If you had the potential to prevent or lessen the risk of cognitive decline as you grew older, how much would you be prepared to pay for it?
What would you say to 15 dollars per week? That’s roughly the cost of a professionally-programmed pair of hearing aids, which the latest research demonstrates can lessen the risk of cognitive decline in seniors with hearing loss.
Hearing Loss and Cognitive Decline
A recent study published in the Journal of the American Geriatrics Society found that “self-reported hearing loss is associated with accelerated cognitive decline in older adults; hearing aid use attenuates such decline.”
The study observed 3,670 adults age 65 and older during a 25 year duration. The study found that the level of cognitive decline was greater in people with hearing loss compared to those with normal hearing. But the participants with hearing loss who used hearing aids exhibited no difference in the level of cognitive decline compared with those with normal hearing.
Multiple studies out of Johns Hopkins University have likewise established that hearing loss is connected with more rapid cognitive decline, depression, and in some cases even dementia.
So, hearing loss can lead to accelerated rates of cognitive decline, but using hearing aids can prevent this decline. The question is, how does hearing loss result in cognitive decline?
A generally accepted theory is that hearing loss has a tendency to limit social interaction and stimulation to the auditory region of the brain, resulting in changes in brain chemistry and structure. These modifications are believed to account for the drop in cognitive function as well as the onset of depressive signs and symptoms.

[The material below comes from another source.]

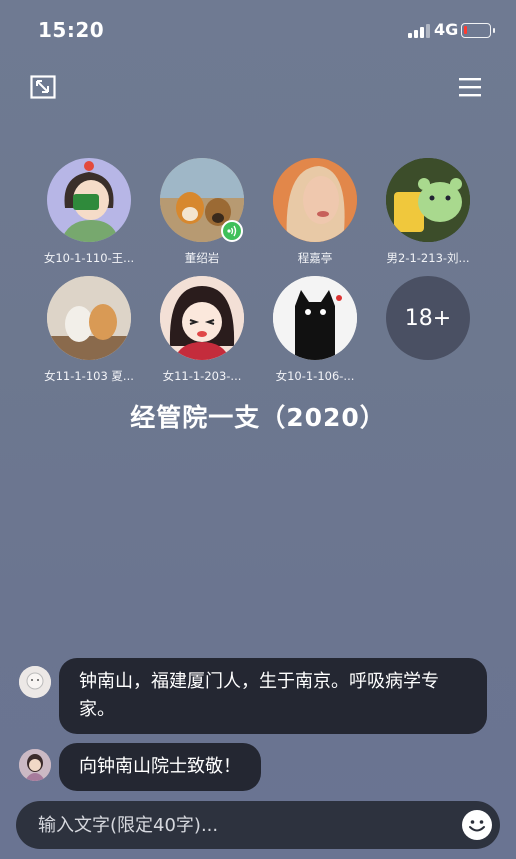 Image resolution: width=516 pixels, height=859 pixels. I want to click on menu-button, so click(470, 87).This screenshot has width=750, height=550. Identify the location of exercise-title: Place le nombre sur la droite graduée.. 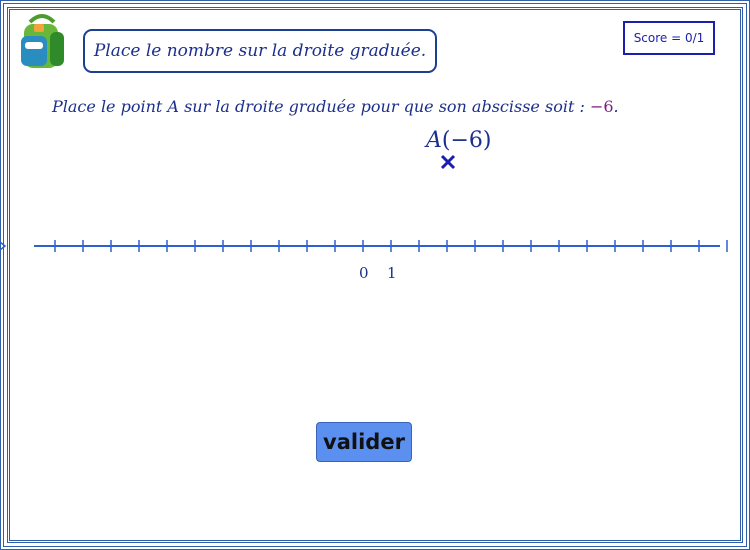
(260, 51).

Hearing Loss and Mortality
Another study out of Johns Hopkins University evaluated 1,666 adults age 70 or older who had received a hearing examination. The participants were placed into three categories: (1) no hearing loss, (2) mild hearing loss, and (3) moderate to severe hearing loss. Then, mortality was examined for each group, with the following results, as described by Johns Hopkins researchers:
“Interestingly, after adjusting for demographic characteristics and cardiovascular risk factors, their results suggested that moderate or more severe hearing loss was associated with a 39% increased risk of mortality, while a mild hearing loss had a 21% increased risk of mortality, compared to those with normal hearing.”
This is not to imply that hearing loss directly effects mortality rates, but instead that the negative effects of hearing loss can. Hearing loss has been found to result in cognitive decline and reduced levels of social interaction and physical activity. This triggers changes to the brain and reduced physical and social activity levels, which more obviously can impact mortality rates.
Hearing Aids Can Help
The real price of hearing loss, then, is a great deal more than simply inconvenience or missing out on a few conversations. Hearing loss could sacrifice your mental, physical, and social health—and possibly even your life.